Reputation: 8774
In my Django app I use a FileSystemStorage
for generated files. I initialize it like this:
import os
from urlparse import urljoin
from django.conf import settings
from django.core.files.storage import FileSystemStorage
gen_files_storage = FileSystemStorage(location=os.path.join(settings.MEDIA_ROOT, 'generated/'), base_url=urljoin(settings.MEDIA_URL, 'generated/'))
When I want to create a new file I use:
from django.core.files.base import ContentFile
from django.db import models
def next_number():
# num = ...
return num
gen_file = models.FileField(storage=gen_files_storage)
gen_file.save('file%s.txt' % next_number(), ContentFile(''))
That works fine. The only problem is that the FileSystemStorage
's path is "hardcoded" in the Django migration. Because I use different settings for development (which changes) and production, often the manage.py makemigrations
command generates a migration only because the path changed, although everything stays the same in the database.

INFORMATION SHOWN ▸

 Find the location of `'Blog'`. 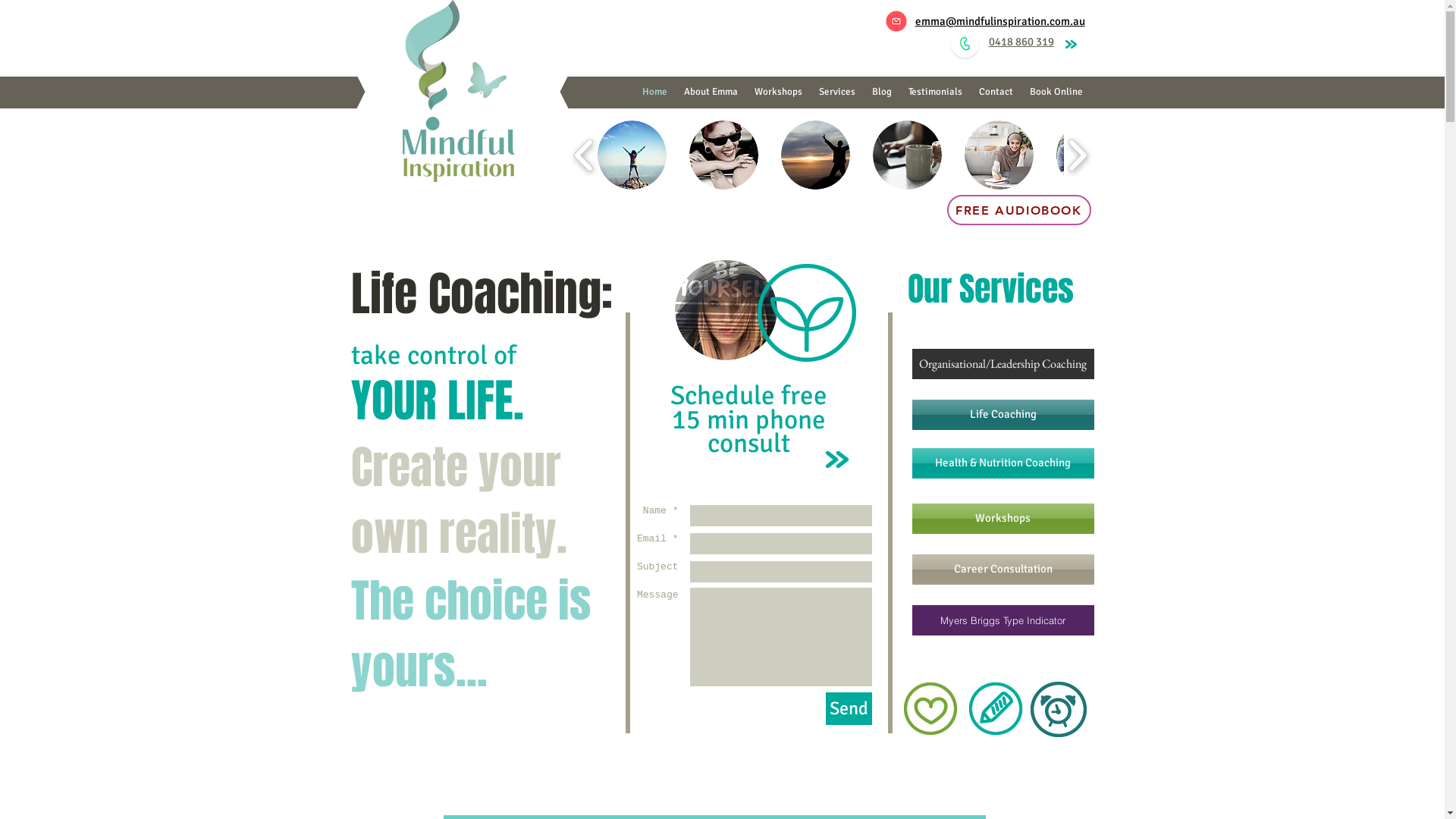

ASSIGNMENT 1 ▸ According to the question about Django file storage, why does the manage.py makemigrations command often create a new migration even though nothing in the database has changed?
ASSIGNMENT 2 ▸ Translate this sentence from the question about Django file storage into Spanish: "The only problem is that the FileSystemStorage's path is "hardcoded" in the Django migration."

TASK ANSWER 1 ▸ The FileSystemStorage path is hardcoded in the Django migration. Because different settings are used for development and production, that path changes, so makemigrations generates a migration only for the path change.

TASK ANSWER 2 ▸ El único problema es que la ruta del FileSystemStorage está "codificada de forma fija" en la migración de Django.